Assistant’s Responsibility to Photographer or Employer
- Conduct oneself in a professional manner and represent the photographer’s brand and best interests within the limits of one’s professional responsibilities.
- Use written contracts with photographers and employers defining the terms and conditions of each job.
- Maintain photographer and client confidentiality and proprietary info.
- Respect and protect moral rights of colleagues.
- Maintain a safe working environment (defined as: any instances of sexual harassment, violence, threats, or other similar behavior that would lead a person to feel unsafe in such an environment.)
- Assume there could be a nondisclosure agreement involved on the project. Ask the photographer for permission prior to taking any photos/videos, asking for autographs or discussing any aspects of the shoot with anyone not directly involved in the shoot.
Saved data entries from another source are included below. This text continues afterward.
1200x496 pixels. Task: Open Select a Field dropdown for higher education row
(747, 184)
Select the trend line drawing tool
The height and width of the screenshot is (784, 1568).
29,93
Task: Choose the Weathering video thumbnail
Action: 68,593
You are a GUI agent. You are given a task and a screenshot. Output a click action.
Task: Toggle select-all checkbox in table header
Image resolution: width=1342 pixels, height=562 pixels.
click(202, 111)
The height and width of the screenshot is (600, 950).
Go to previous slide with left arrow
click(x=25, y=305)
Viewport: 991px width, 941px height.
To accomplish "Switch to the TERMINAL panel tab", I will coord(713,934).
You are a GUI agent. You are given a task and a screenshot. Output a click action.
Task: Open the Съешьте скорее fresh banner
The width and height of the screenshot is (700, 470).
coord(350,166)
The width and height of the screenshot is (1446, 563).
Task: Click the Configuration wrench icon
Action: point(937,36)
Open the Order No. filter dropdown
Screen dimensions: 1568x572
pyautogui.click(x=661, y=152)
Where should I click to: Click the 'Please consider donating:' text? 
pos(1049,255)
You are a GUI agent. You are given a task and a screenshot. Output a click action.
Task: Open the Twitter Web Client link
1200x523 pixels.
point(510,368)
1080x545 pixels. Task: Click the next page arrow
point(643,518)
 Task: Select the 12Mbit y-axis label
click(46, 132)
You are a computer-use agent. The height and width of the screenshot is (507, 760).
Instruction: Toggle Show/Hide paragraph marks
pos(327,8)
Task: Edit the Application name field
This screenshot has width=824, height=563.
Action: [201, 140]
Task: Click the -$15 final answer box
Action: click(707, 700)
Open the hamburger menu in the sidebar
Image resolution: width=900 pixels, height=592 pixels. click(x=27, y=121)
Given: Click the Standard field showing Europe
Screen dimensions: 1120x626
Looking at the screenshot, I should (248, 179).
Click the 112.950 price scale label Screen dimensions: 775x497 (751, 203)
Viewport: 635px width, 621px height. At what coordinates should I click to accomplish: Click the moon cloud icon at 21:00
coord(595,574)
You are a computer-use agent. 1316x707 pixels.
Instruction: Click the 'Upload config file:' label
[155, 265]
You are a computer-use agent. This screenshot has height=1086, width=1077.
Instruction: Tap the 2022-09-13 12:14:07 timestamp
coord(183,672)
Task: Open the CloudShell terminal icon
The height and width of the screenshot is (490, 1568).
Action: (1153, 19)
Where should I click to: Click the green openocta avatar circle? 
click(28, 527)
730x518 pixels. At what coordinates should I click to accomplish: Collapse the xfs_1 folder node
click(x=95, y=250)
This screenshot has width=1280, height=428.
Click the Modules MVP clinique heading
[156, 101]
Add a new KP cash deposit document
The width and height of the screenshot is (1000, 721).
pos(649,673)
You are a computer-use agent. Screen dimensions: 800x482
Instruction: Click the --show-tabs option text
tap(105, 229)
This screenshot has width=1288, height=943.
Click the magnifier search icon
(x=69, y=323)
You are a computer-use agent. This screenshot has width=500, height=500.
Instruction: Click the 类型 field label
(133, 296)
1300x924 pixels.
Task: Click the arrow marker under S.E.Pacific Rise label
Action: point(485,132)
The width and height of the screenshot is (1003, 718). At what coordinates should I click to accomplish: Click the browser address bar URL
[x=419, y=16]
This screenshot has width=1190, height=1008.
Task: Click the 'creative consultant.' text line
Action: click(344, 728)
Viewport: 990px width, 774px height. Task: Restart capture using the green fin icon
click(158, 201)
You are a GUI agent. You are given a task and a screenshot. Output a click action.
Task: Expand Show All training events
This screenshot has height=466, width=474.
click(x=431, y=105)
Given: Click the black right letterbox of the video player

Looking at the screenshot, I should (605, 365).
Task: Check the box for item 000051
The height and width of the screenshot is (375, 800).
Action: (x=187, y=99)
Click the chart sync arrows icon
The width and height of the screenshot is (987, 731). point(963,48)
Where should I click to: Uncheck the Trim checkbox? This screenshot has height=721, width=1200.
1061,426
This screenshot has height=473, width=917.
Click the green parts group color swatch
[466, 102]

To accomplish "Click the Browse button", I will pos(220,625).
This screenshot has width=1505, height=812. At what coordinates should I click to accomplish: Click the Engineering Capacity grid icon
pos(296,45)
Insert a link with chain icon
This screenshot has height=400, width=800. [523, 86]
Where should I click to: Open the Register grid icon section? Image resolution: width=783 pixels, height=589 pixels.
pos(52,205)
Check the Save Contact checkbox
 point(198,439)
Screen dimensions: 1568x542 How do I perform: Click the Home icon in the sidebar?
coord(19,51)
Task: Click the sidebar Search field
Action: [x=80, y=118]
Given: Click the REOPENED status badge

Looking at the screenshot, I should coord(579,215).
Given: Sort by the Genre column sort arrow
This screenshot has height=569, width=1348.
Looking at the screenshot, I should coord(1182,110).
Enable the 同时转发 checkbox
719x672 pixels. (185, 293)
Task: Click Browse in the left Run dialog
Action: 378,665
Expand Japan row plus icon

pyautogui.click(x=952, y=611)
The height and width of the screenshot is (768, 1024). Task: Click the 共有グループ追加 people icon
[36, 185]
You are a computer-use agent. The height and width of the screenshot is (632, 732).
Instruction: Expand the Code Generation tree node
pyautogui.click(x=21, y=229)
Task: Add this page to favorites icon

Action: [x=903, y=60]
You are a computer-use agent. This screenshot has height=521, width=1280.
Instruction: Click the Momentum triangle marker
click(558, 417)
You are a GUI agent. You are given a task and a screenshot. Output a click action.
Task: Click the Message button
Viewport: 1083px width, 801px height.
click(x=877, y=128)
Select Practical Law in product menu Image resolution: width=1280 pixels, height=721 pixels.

Leaking info of product rollouts, corporate secrets or celebrity appearances can have huge financial consequences.
- Never post any photos of client’s products, property or facilities on personal media sites without prior permission even if the shoot was done months ago. Clients, production companies, design firms and advertising agencies will often search media sites for leaks.
- Never shoot pictures of a situation that a photographer setup and claim the picture as your own.